In the rows, starting with the first line of the rows and going on through the line with "click(x=71, y=14)", swap every "Image resolution" for "Screenshot resolution". Leave all other text unchanged, and return only those lines.

Stored records:
** START **

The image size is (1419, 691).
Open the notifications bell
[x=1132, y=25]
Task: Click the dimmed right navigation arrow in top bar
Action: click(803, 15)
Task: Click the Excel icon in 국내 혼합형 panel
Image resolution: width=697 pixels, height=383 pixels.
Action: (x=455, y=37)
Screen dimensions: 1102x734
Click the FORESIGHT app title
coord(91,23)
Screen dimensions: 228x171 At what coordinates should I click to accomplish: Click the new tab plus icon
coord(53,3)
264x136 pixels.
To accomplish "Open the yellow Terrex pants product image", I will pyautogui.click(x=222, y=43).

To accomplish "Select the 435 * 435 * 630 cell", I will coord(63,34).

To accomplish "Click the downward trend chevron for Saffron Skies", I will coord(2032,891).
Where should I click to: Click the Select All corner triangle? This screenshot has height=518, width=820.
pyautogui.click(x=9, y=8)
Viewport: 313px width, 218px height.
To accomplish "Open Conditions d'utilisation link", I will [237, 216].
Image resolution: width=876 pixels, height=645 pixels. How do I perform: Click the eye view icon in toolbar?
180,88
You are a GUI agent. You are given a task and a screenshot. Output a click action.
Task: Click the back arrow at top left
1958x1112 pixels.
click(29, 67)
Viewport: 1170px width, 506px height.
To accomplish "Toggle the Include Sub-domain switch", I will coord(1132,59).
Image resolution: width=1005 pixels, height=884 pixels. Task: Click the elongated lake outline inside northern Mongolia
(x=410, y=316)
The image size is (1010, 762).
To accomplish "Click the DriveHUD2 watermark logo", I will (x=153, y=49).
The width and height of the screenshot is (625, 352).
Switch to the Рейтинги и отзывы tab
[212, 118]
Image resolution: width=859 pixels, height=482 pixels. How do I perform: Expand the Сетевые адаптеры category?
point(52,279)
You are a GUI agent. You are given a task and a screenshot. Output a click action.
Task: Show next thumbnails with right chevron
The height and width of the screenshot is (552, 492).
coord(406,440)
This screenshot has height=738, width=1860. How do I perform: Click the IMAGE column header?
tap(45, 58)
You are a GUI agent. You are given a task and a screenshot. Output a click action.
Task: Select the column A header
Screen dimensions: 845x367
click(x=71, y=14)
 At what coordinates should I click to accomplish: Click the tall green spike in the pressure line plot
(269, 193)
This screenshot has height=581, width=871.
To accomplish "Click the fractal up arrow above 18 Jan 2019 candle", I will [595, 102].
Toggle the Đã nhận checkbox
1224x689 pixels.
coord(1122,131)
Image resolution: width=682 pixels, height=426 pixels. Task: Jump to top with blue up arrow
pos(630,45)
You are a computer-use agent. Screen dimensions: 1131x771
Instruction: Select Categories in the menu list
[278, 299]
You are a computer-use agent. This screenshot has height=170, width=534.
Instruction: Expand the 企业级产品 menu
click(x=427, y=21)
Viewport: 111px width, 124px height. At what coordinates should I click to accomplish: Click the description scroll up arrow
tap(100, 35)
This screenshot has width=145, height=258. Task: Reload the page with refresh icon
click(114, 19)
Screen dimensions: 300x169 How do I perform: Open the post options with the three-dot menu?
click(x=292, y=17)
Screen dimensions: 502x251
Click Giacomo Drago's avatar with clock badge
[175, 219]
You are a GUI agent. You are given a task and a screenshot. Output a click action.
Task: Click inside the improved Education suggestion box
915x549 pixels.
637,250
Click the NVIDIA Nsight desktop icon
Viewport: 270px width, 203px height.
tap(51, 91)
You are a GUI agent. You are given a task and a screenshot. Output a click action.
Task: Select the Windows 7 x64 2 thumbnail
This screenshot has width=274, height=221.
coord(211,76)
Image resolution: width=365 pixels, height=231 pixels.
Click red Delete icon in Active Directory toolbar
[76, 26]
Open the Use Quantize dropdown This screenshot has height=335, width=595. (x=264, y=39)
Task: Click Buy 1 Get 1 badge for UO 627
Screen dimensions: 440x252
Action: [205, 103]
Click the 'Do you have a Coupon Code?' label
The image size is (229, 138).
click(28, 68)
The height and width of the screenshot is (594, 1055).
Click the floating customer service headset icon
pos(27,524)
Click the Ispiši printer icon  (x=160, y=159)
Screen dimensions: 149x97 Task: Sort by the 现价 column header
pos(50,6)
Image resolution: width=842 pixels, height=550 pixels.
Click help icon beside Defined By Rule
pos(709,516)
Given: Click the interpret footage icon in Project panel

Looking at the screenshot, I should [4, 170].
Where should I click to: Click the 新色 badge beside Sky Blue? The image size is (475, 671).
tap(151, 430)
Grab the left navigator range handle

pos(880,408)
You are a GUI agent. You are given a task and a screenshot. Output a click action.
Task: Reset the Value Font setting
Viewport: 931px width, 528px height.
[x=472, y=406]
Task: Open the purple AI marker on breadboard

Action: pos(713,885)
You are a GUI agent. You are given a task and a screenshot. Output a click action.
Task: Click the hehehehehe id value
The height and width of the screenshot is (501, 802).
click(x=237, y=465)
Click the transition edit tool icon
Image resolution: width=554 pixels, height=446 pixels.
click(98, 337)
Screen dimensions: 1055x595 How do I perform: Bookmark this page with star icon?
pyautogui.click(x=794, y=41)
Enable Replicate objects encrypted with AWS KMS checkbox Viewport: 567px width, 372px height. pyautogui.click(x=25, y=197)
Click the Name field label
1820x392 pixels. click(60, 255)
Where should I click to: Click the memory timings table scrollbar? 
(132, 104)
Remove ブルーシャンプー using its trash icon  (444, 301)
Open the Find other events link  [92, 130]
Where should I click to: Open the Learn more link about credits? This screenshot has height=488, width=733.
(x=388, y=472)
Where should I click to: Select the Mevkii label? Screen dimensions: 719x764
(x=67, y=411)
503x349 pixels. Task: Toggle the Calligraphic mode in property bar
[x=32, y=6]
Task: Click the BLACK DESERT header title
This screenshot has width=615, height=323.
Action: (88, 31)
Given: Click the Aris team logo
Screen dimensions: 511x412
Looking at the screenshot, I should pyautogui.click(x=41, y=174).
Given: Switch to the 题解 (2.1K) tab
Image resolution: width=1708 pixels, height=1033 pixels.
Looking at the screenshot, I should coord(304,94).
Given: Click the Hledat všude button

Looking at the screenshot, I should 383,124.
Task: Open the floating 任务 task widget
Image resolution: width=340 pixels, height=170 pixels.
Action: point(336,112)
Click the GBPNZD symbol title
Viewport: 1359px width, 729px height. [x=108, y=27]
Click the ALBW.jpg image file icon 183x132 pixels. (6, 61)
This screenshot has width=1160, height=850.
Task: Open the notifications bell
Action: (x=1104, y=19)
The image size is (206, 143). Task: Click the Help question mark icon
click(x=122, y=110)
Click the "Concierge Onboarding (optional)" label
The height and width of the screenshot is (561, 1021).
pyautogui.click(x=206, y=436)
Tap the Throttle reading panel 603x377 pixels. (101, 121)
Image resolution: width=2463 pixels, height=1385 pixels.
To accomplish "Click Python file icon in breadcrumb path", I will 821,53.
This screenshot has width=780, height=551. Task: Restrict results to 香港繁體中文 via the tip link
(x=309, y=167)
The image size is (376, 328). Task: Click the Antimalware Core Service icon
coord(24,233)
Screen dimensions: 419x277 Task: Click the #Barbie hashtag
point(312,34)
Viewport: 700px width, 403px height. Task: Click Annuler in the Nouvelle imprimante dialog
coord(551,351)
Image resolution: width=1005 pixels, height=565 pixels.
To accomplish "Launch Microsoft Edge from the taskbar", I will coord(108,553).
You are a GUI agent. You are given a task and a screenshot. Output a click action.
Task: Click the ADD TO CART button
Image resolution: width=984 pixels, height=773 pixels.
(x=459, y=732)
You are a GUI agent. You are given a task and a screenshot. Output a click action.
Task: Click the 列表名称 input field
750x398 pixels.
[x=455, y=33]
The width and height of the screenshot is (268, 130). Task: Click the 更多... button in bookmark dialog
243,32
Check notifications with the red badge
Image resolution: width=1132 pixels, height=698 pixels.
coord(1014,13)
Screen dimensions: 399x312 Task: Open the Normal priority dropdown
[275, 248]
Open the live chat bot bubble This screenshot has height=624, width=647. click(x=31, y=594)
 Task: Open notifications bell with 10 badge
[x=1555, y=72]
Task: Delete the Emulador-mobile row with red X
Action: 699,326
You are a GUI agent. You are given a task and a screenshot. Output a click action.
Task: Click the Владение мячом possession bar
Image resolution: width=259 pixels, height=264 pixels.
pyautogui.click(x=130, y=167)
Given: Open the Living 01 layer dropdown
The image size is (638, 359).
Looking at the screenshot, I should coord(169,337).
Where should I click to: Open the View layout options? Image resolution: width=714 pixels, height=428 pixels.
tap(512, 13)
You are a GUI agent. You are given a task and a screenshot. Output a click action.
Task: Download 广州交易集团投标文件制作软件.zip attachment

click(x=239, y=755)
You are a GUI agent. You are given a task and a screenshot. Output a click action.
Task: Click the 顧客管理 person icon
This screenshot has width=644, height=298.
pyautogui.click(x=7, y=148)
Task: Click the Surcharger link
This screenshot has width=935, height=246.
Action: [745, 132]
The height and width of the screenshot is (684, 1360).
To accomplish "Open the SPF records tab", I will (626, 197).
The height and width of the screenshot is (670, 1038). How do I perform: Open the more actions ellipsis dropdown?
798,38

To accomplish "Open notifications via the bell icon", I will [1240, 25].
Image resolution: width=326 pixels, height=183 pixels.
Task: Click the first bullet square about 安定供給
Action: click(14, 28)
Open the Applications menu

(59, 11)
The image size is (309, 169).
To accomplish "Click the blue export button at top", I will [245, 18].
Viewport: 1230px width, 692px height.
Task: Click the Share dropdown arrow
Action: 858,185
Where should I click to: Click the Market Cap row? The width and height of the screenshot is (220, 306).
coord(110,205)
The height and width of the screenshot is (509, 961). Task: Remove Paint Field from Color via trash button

** END **

- [Exercise response]:
The image size is (1419, 691).
Open the notifications bell
[x=1132, y=25]
Task: Click the dimmed right navigation arrow in top bar
Action: click(803, 15)
Task: Click the Excel icon in 국내 혼합형 panel
Screenshot resolution: width=697 pixels, height=383 pixels.
Action: (x=455, y=37)
Screen dimensions: 1102x734
Click the FORESIGHT app title
coord(91,23)
Screen dimensions: 228x171 At what coordinates should I click to accomplish: Click the new tab plus icon
coord(53,3)
264x136 pixels.
To accomplish "Open the yellow Terrex pants product image", I will pyautogui.click(x=222, y=43).

To accomplish "Select the 435 * 435 * 630 cell", I will coord(63,34).

To accomplish "Click the downward trend chevron for Saffron Skies", I will coord(2032,891).
Where should I click to: Click the Select All corner triangle? This screenshot has height=518, width=820.
pyautogui.click(x=9, y=8)
Viewport: 313px width, 218px height.
To accomplish "Open Conditions d'utilisation link", I will [237, 216].
Screenshot resolution: width=876 pixels, height=645 pixels. How do I perform: Click the eye view icon in toolbar?
180,88
You are a GUI agent. You are given a task and a screenshot. Output a click action.
Task: Click the back arrow at top left
1958x1112 pixels.
click(29, 67)
Viewport: 1170px width, 506px height.
To accomplish "Toggle the Include Sub-domain switch", I will coord(1132,59).
Screenshot resolution: width=1005 pixels, height=884 pixels. Task: Click the elongated lake outline inside northern Mongolia
(x=410, y=316)
The image size is (1010, 762).
To accomplish "Click the DriveHUD2 watermark logo", I will (x=153, y=49).
The width and height of the screenshot is (625, 352).
Switch to the Рейтинги и отзывы tab
[212, 118]
Screenshot resolution: width=859 pixels, height=482 pixels. How do I perform: Expand the Сетевые адаптеры category?
point(52,279)
You are a GUI agent. You are given a task and a screenshot. Output a click action.
Task: Show next thumbnails with right chevron
The height and width of the screenshot is (552, 492).
coord(406,440)
This screenshot has height=738, width=1860. How do I perform: Click the IMAGE column header?
tap(45, 58)
You are a GUI agent. You are given a task and a screenshot. Output a click action.
Task: Select the column A header
Screen dimensions: 845x367
click(x=71, y=14)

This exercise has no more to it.